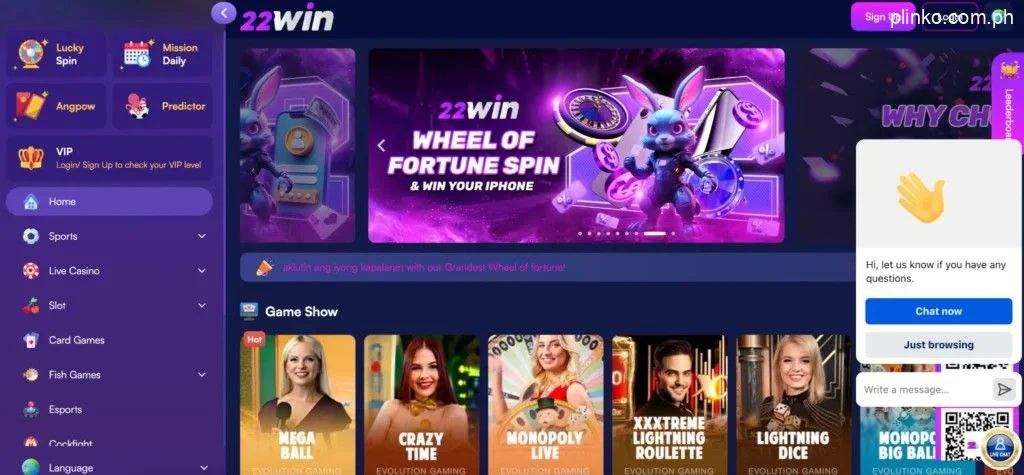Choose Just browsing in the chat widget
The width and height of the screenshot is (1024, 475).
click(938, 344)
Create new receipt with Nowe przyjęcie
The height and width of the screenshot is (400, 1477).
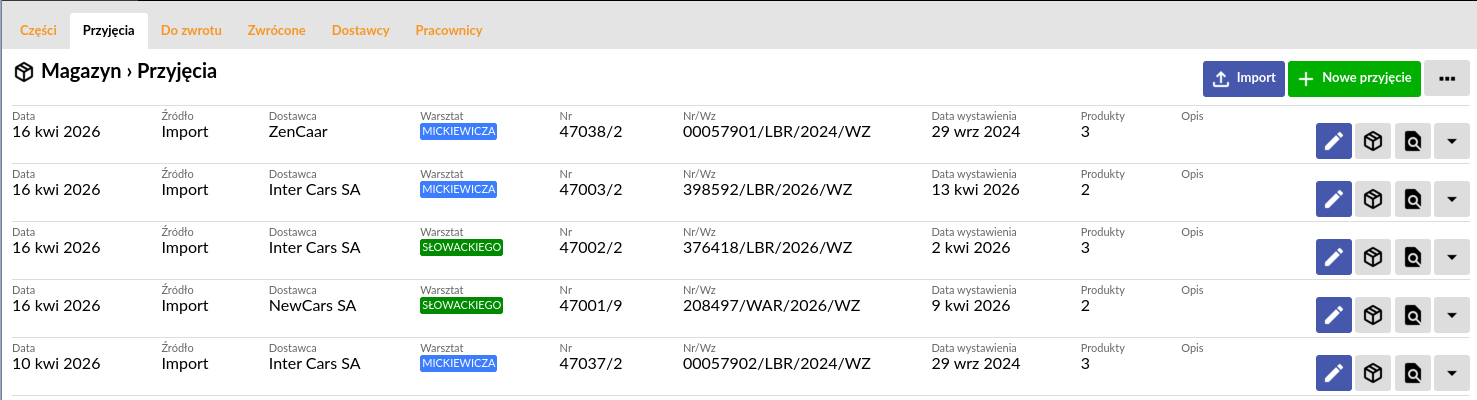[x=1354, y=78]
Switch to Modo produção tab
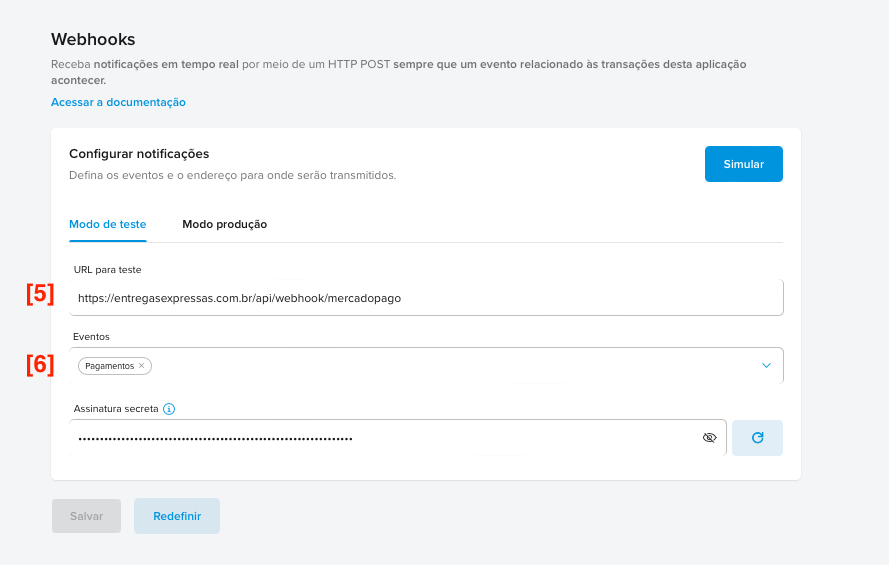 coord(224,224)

HOW TO COMPLETE THIS TASK
Leave the pictures out. Output exactly, and only, the lines from the one with "Create new receipt with Nowe przyjęcie" through the last line of the listing above, both included.

ANSWER AREA
Create new receipt with Nowe przyjęcie
The height and width of the screenshot is (400, 1477).
[x=1354, y=78]
Switch to Modo produção tab
 coord(224,224)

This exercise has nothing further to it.